_TASK STATEMENT:_
Scan the entries below. Report each line where the string "agent" occurs.

_Records excerpted from a collection:_
>>>>
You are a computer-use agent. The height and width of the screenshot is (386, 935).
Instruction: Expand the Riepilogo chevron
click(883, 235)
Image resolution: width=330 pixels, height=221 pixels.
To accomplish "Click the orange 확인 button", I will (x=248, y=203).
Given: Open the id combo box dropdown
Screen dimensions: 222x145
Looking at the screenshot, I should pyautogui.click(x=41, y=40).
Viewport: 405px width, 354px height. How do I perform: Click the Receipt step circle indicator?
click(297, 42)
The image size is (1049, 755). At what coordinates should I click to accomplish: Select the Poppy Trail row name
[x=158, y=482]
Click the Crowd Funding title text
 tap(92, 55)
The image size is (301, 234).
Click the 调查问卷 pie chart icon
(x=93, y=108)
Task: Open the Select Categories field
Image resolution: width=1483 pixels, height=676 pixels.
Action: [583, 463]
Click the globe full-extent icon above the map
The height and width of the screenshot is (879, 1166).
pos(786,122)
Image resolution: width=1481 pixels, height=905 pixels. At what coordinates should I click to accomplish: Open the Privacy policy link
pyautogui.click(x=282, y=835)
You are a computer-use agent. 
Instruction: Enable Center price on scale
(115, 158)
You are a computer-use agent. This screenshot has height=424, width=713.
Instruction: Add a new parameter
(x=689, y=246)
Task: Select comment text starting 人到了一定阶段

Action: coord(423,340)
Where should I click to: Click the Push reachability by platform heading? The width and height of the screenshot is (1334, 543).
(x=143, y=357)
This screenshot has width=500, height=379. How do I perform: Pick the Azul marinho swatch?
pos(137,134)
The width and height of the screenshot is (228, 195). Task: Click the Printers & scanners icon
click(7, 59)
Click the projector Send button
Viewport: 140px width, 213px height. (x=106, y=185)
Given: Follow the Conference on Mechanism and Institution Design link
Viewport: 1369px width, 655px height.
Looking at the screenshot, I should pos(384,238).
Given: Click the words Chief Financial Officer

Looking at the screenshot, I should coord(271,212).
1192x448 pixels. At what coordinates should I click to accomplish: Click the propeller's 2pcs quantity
<<<<
_WRITTEN REPLY:_
You are a computer-use agent. The height and width of the screenshot is (386, 935).
You are a computer-use agent. 
You are a computer-use agent. This screenshot has height=424, width=713.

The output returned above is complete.